# A leash for hedgehogs?



## feeris

Has anyone ever thought about the idea of a leash safe for a hedgehog? One day i had a dream about one and I wanted to know if it was possible to make a leash that wont choke a hedgehog or hurt it. Maybe a harness or something but wouldn't it be fun to go on a walk with ur hedgehog? I know the temperature thing is dangerous but what if the heat was just right outside one day? And you put little boots on ur hedgehog and strapped him in a leash. You guys would probaly think this is dangerous for a hedgehog and I know that this would be something more fit for a dog. But anythings possible


----------



## Nancy

Collars and harnesses aren't really safe for a hedgehog. To make it tight enough that hedgie cannot escape from, if he balls up or quills up, it is then too tight and can cause injury. Some people have tried, but it's risky.


----------



## gogrnny1955

You would be better off not doing this.
Birds of prey have been known for grabbing small dogs while out on a leash
with their owner.
One story I read was like this; the owner was able to get the dog from the bird 
by hitting the bird,later she was threatened by the fish and game because the bird was a protected bird.
Go figure.
:evil:


----------



## feeris

Hmm what about going on a walk with your hedgehog in a wagon with an.... umbrella? :lol:


----------



## feeris

Birds of prey have been known for grabbing small dogs while out on a leash
with their owner.
There's not that many birds around where I live ... just cars and lots of dogs. But i guess what you say could happen. :roll:


----------



## moxieberry

Just carry them - in your hands or in a carry-bag. We take Archimedes everywhere, no leash necessary.


----------



## Kendra

I saw someone selling a hedgehog harness and leash on kijiji and couldn't help but laugh. I can't ever see my little girl actually walking down the sidewalk in a straight line.


----------



## moxieberry

Kendra said:


> I saw someone selling a hedgehog harness and leash on kijiji and couldn't help but laugh. I can't ever see my little girl actually walking down the sidewalk in a straight line.

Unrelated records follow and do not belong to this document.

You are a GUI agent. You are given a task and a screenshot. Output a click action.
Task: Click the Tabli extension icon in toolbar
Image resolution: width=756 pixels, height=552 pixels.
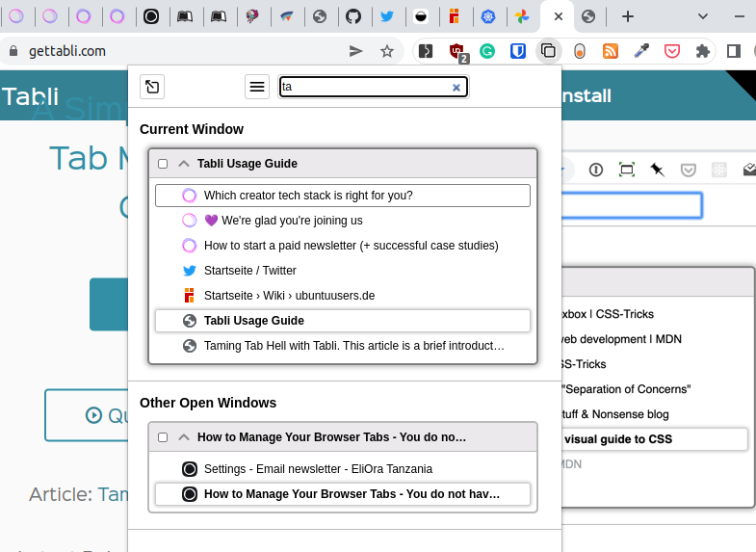(x=548, y=51)
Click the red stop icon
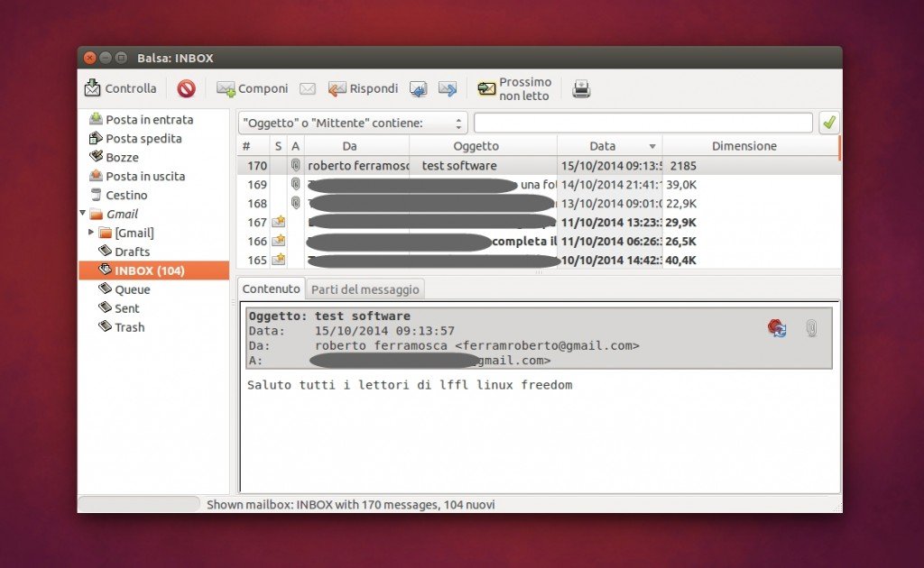 point(189,87)
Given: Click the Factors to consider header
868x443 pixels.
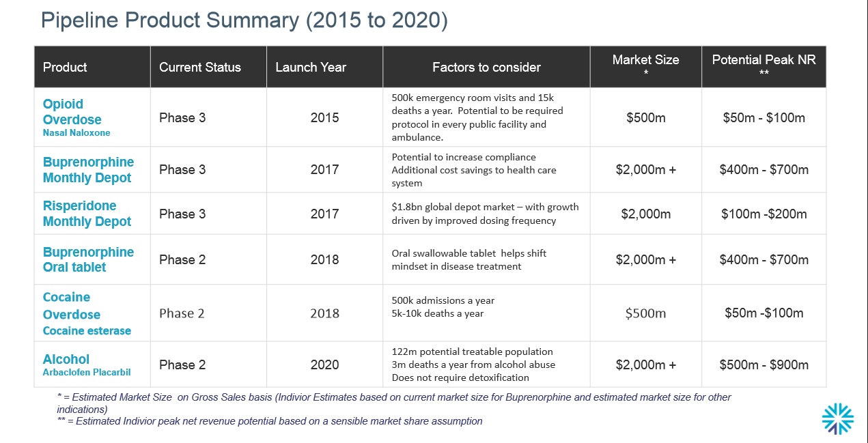Looking at the screenshot, I should [x=486, y=67].
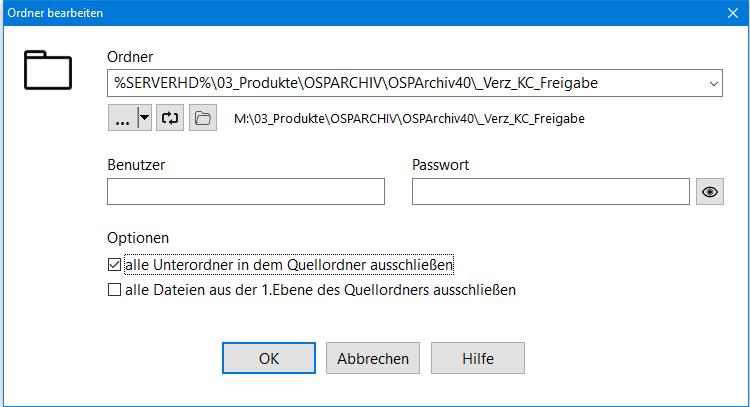Click the Optionen section label
The image size is (750, 407).
pyautogui.click(x=137, y=239)
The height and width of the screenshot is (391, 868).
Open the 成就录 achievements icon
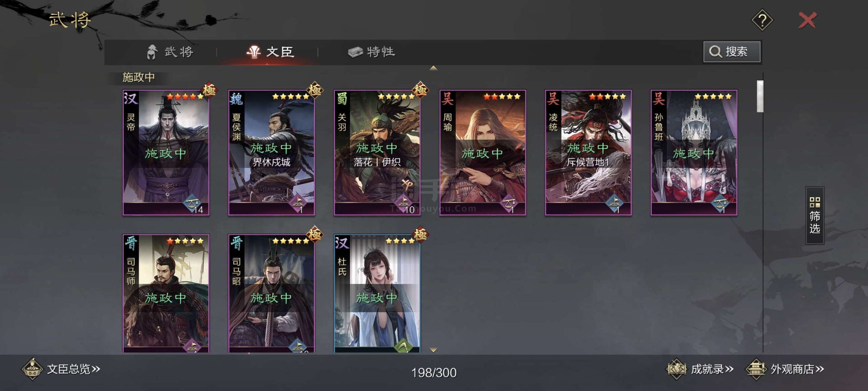coord(676,369)
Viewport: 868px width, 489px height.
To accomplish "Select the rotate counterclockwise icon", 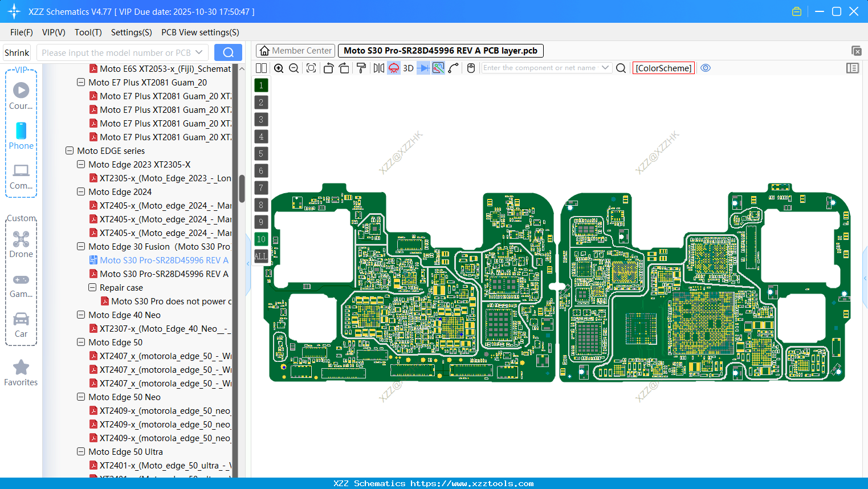I will [x=328, y=68].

Yeah, it's not like they'd be very agreeable to walking on a leash. For hedgehogs, a leash would be kind of a lazy way of keeping them from getting away when you have them out. Better to just find something to use as a pen. A basic kiddy pool is perfect and only costs $10 or so.

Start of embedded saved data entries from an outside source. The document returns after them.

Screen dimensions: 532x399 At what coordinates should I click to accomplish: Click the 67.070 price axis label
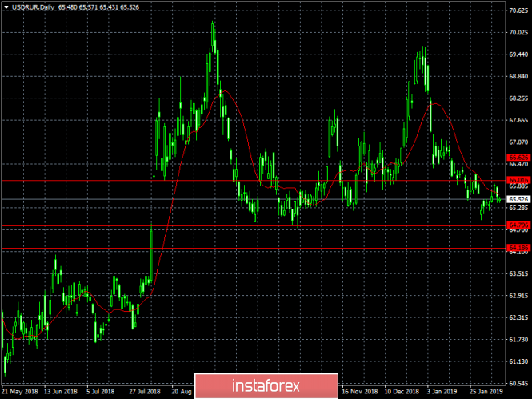(x=519, y=142)
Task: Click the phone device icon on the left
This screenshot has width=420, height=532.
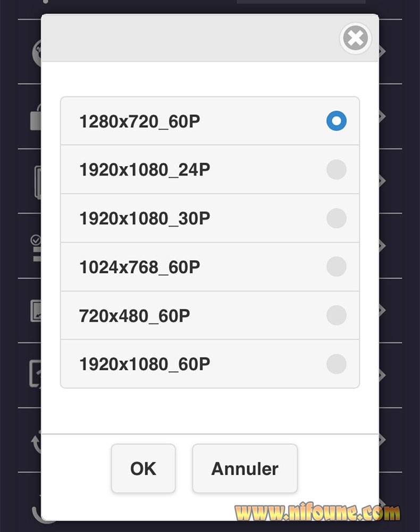Action: pyautogui.click(x=38, y=182)
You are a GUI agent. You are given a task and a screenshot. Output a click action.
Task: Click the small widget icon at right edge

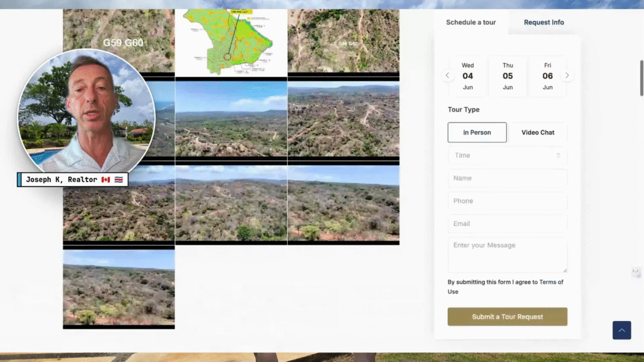click(636, 272)
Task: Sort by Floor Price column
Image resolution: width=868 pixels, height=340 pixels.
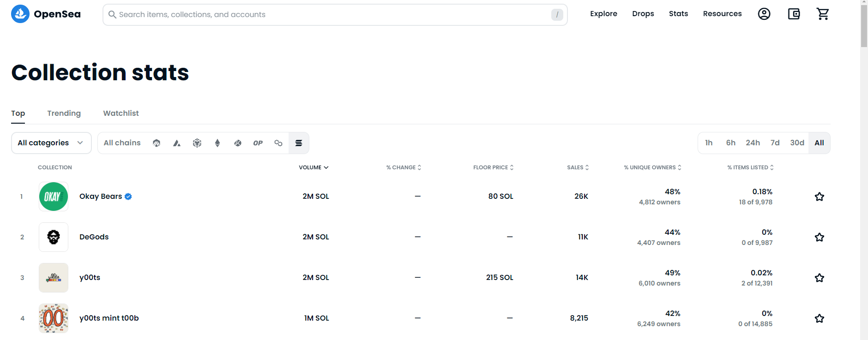Action: pos(493,167)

Another thing is that their bodies aren't really built in a way that makes sense for a harness. They don't have distinct shoulders, and a harness wouldn't be comfortable with them because of their quills.


----------



## lehaley

My boyfriend has made comments (jokingly, I hope) about trying to make Felix some type of leash. I usually just look at him like he's insane and say "If you can get something on him without getting horrendously quilled, more power to you" :lol: I know he's all talk and no action. He's still skittish about even holding Felix without a blanket or towel.


----------